Entre absence de dispositifs spécialisés, représentations sociales floues et précarité économique, les familles d’enfants autistes vivent une mise à l’écart silencieuse. À Fria, une structure locale tente de rompre cet isolement.
Le labyrinthe du diagnostic et les explications traditionnelles
À Fria, ville industrielle du nord-ouest guinéen marquée par l’activité minière, une mère avance lentement aux côtés de son enfant. Très tôt, des comportements inhabituels apparaissent : difficultés d’interaction, langage limité, gestes répétitifs et une manière singulière d’occuper l’espace, souvent au ras du sol.
Dans un premier temps, ces signes sont interprétés à travers les cadres de compréhension locaux. Comme dans de nombreuses zones rurales et périurbaines d’Afrique de l’Ouest, les troubles du développement sont fréquemment attribués à des causes spirituelles ou à des déséquilibres invisibles. La famille consulte alors des praticiens traditionnels, qui proposent des rituels de protection et des solutions symboliques. Mais l’évolution de l’enfant reste inchangée.
Ce n’est qu’après un long parcours, ponctué de déplacements vers la capitale et de consultations médicales tardives, qu’un diagnostic est posé : trouble du spectre de l’autisme. Une annonce qui, au-delà de sa dimension médicale, bouleverse profondément les repères familiaux.
Le poids du regard social et l’isolement progressif
Au-delà du diagnostic, une autre épreuve commence : celle du regard des autres. Dans l’environnement proche, l’incompréhension domine et laisse parfois place à des attitudes de rejet ou à des jugements brutaux.
« Ces remarques m’ont profondément affectée », raconte une mère d’enfant autiste. « J’essayais malgré tout de poursuivre mes activités quotidiennes avec lui, même si chaque sortie était difficile. »
Dans un contexte de vulnérabilité accrue, la charge repose souvent sur un seul parent, fréquemment la mère, notamment lorsque la cellule familiale se fragilise ou se dissout.
« Les commentaires des gens sont constants et souvent négatifs. Cela devient lourd à porter. Je fais de mon mieux pour tenir, mais je me retrouve seule face à cette situation », confie-t-elle.
Un déficit de données et de politiques publiques
Le cas de cet enfant illustre une réalité plus large : l’autisme demeure largement invisible dans les statistiques nationales guinéennes. L’absence de recensement officiel complique toute planification sanitaire et éducative adaptée.
À l’échelle mondiale, les estimations de l’Organisation mondiale de la santé évoquent environ une personne sur cent vingt-sept concernée par un trouble du spectre autistique. Mais ces données restent difficilement transposables dans un contexte où le dépistage précoce et les structures spécialisées sont encore très limités.
Pour les professionnels de santé, le constat est sans ambiguïté :
« Le manque de sensibilisation conduit encore à des interprétations erronées et à une forte stigmatisation sociale. Les familles ont besoin d’un accompagnement institutionnel réel », souligne un psychologue clinicien.
Des dispositifs rares et financièrement inaccessibles
Dans un pays de plus de quinze millions d’habitants, les centres spécialisés restent extrêmement peu nombreux et concentrés principalement dans les grandes villes.
Lorsqu’ils existent, leur coût constitue un obstacle majeur : les frais mensuels peuvent atteindre plusieurs centaines de dollars, un niveau largement déconnecté des réalités économiques locales. Avec un salaire minimum faible et un taux de pauvreté élevé, la majorité des ménages se retrouve exclue de toute prise en charge structurée.
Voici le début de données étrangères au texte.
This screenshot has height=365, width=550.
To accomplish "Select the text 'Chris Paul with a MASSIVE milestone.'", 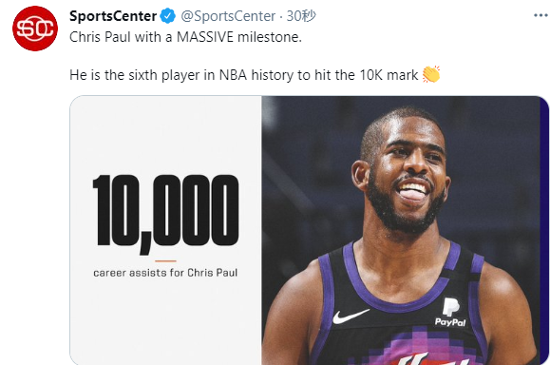I will [x=185, y=37].
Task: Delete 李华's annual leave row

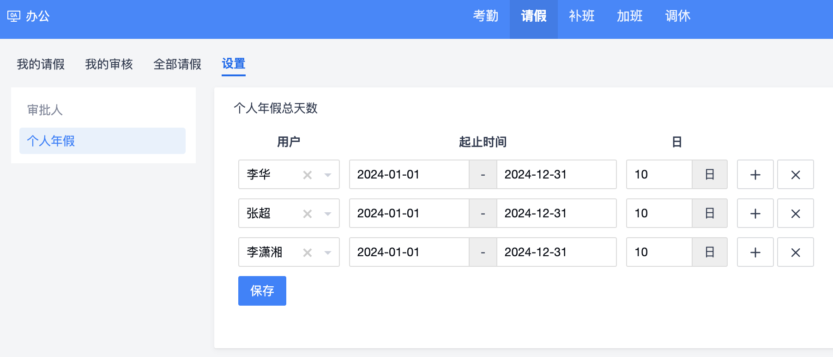Action: tap(795, 175)
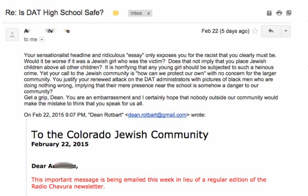This screenshot has width=308, height=196.
Task: Open the more reply options arrow
Action: coord(286,31)
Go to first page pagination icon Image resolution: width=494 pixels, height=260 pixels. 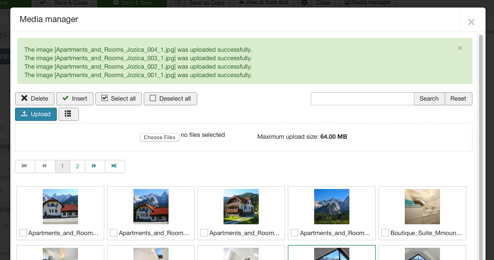tap(25, 166)
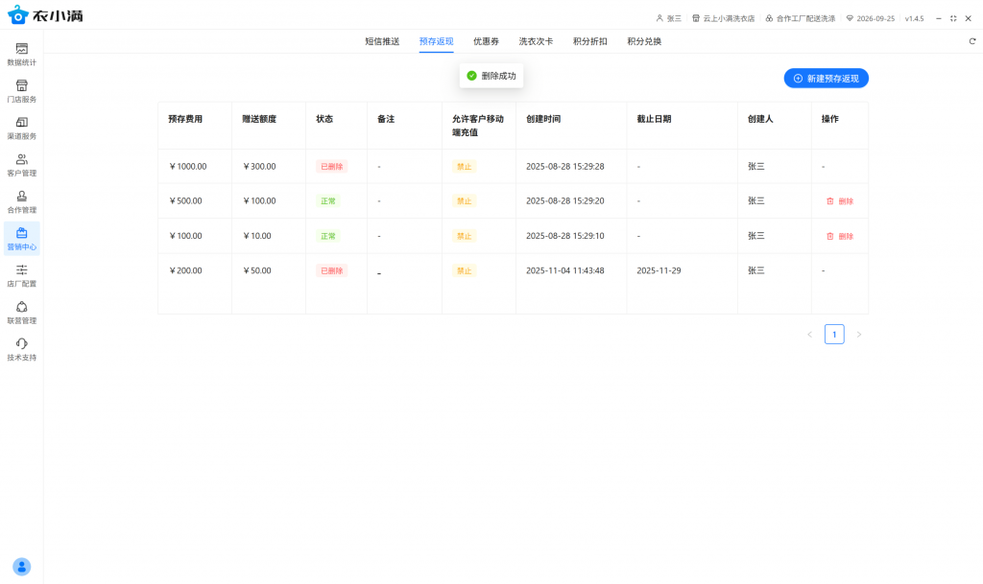The image size is (983, 584).
Task: Open 门店服务 in the sidebar
Action: (x=21, y=86)
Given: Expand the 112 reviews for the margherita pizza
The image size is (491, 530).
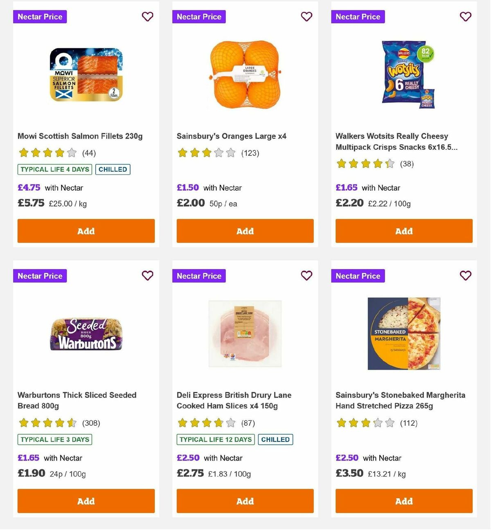Looking at the screenshot, I should [408, 423].
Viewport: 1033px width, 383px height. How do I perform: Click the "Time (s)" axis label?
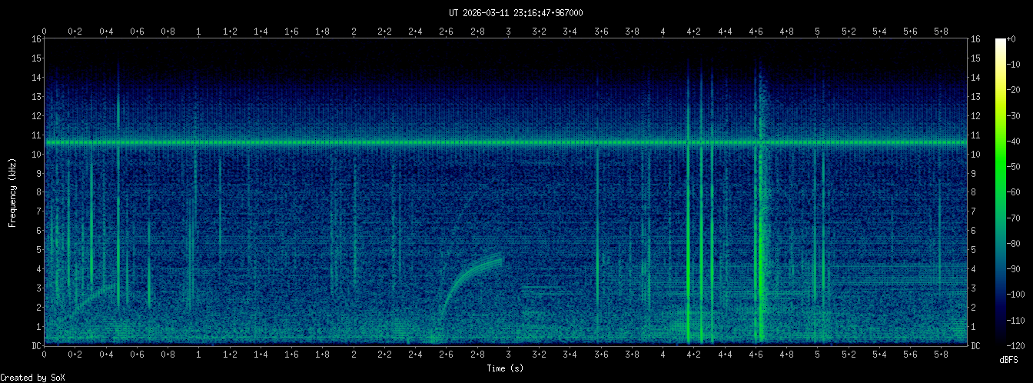pos(506,368)
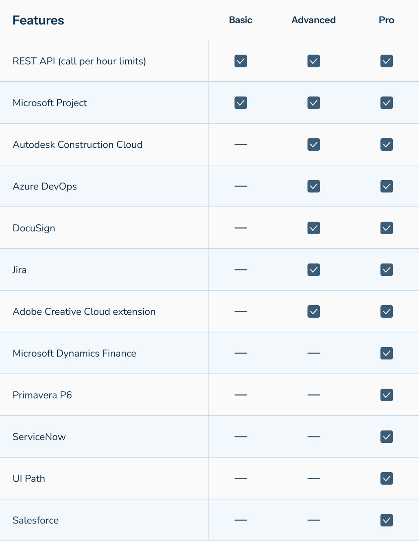Click Advanced checkmark for Microsoft Project
Image resolution: width=419 pixels, height=541 pixels.
tap(314, 103)
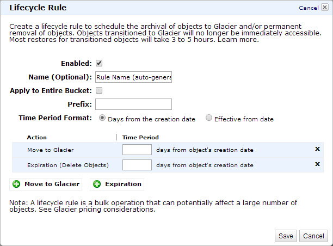
Task: Select the Days from the creation date option
Action: pyautogui.click(x=102, y=118)

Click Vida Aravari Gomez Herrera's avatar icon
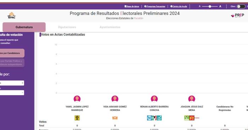point(115,99)
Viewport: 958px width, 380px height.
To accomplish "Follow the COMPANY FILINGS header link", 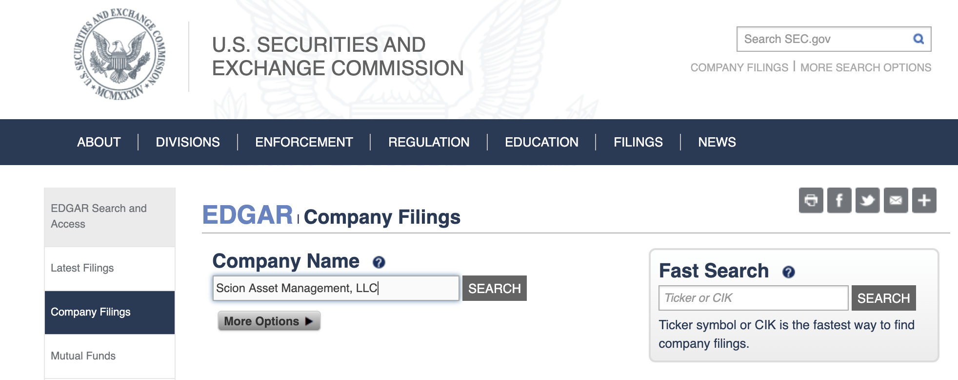I will click(739, 67).
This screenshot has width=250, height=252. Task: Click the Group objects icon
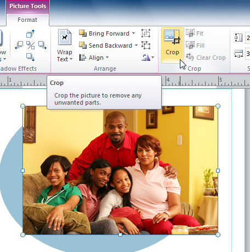pos(146,33)
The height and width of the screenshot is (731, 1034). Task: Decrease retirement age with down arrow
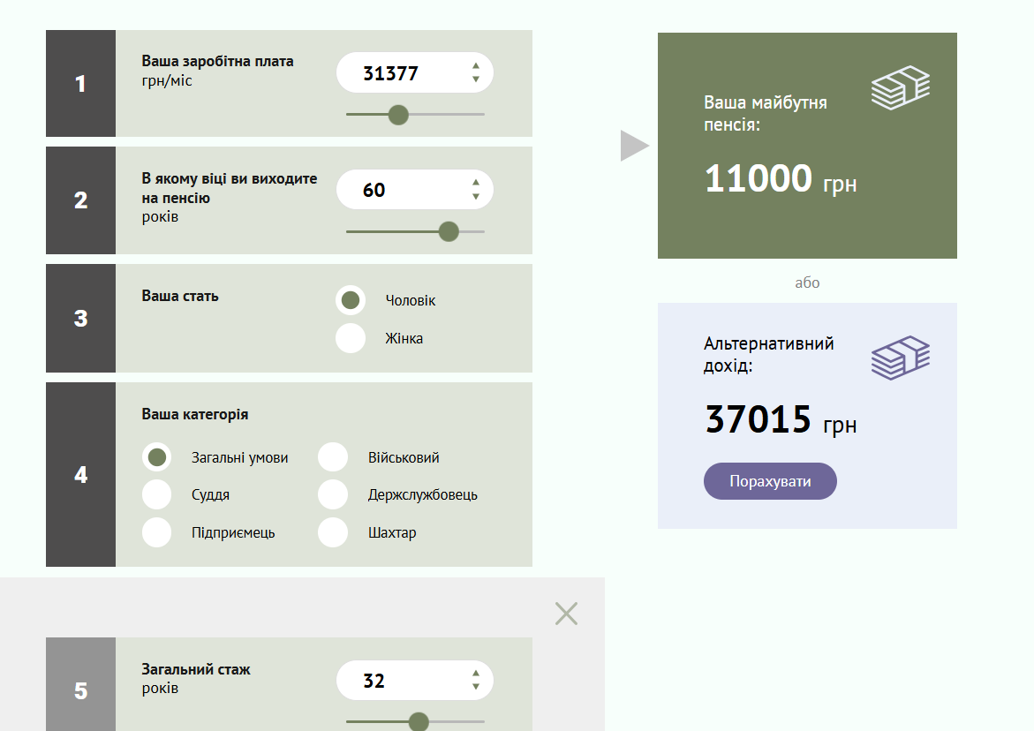point(476,196)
La Fondation Salim, une réponse locale isolée
Dans ce paysage limité, une initiative communautaire tente d’apporter une alternative. La Fondation Salim pour les enfants autistes propose un accompagnement éducatif adapté, entièrement gratuit, destiné à favoriser l’autonomie progressive des enfants.
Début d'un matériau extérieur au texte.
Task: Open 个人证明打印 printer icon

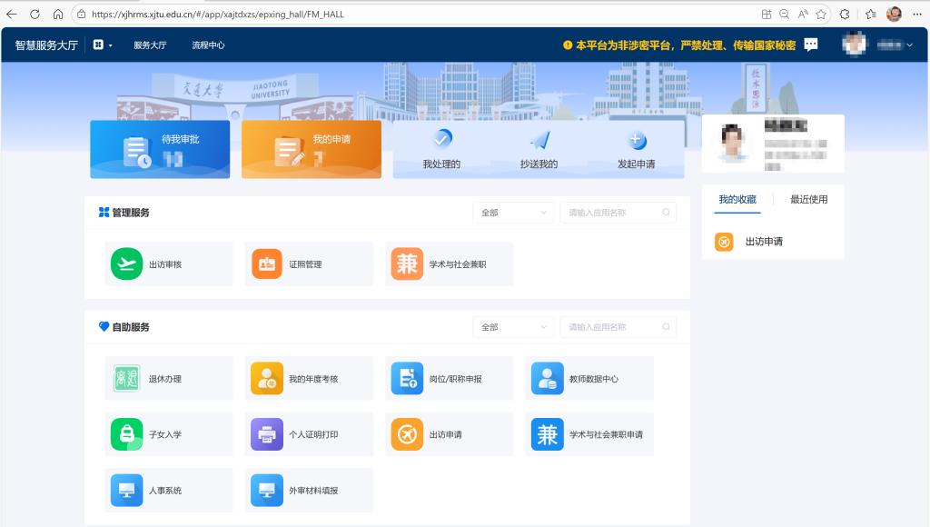Action: tap(267, 434)
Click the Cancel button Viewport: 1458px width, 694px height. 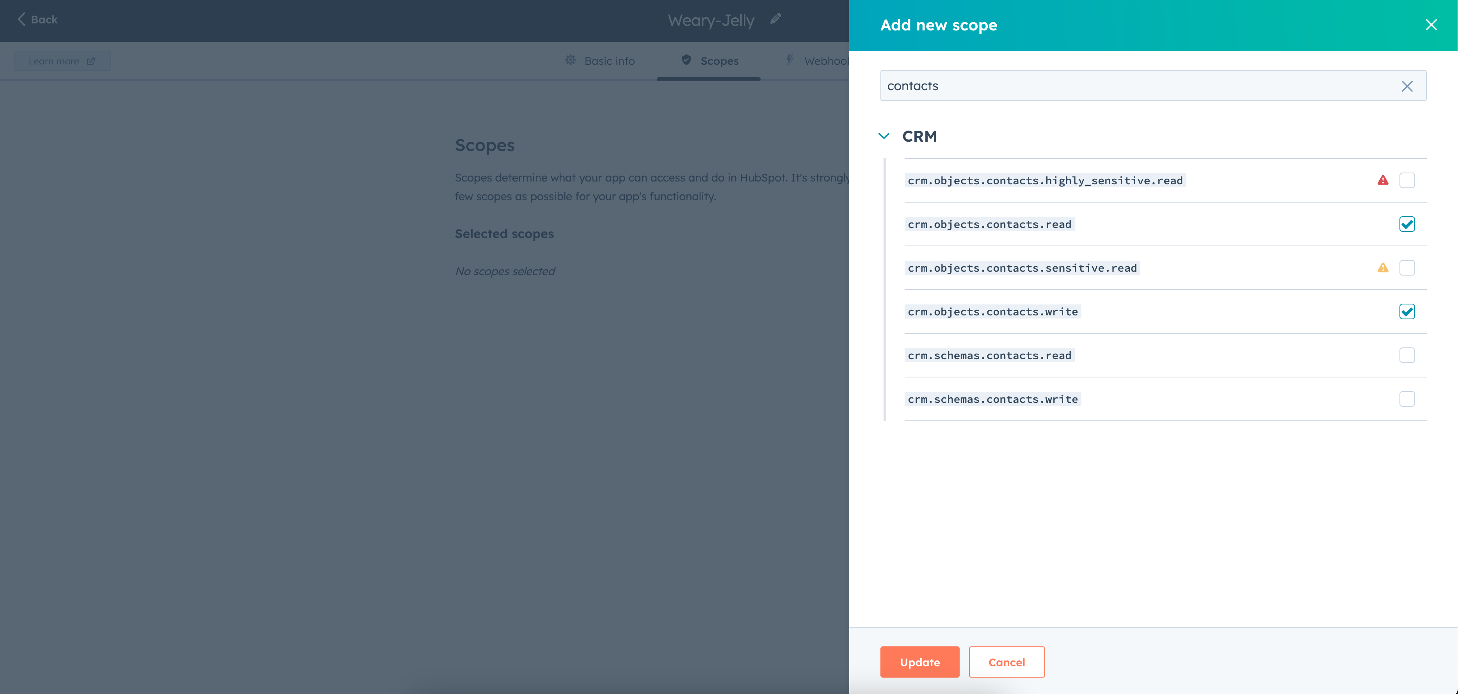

L’approche privilégie les apprentissages concrets du quotidien : communication de base, reconnaissance d’objets, interaction avec l’environnement et développement des capacités sociales fondamentales.
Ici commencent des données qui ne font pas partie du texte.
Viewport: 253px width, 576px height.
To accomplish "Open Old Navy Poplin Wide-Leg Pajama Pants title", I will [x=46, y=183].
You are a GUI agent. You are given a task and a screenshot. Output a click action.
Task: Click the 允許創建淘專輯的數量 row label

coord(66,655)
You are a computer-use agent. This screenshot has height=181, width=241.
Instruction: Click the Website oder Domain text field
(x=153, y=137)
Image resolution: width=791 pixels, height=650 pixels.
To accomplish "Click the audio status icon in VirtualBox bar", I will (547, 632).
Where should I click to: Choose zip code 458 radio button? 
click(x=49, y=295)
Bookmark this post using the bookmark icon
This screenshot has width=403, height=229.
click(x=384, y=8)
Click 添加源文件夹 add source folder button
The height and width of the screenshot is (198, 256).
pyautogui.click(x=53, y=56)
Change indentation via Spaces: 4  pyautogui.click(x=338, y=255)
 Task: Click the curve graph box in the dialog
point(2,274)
« Notre démarche repose sur une conviction simple : ces enfants peuvent progresser s’ils bénéficient d’un cadre approprié et bienveillant », explique une responsable de la structure.
Pour plusieurs familles, cet espace représente l’un des rares lieux où leurs enfants peuvent évoluer sans être immédiatement confrontés à la stigmatisation ou à l’exclusion.
Une prise en charge encore très insuffisante
Malgré ces initiatives ponctuelles, les besoins restent largement supérieurs aux capacités d’accueil existantes. L’absence de politique publique structurée, combinée au manque de spécialistes formés, limite fortement les perspectives de prise en charge à grande échelle.
Dans ce contexte, les familles continuent de porter seules une charge éducative, sociale et émotionnelle considérable, souvent dans un isolement durable.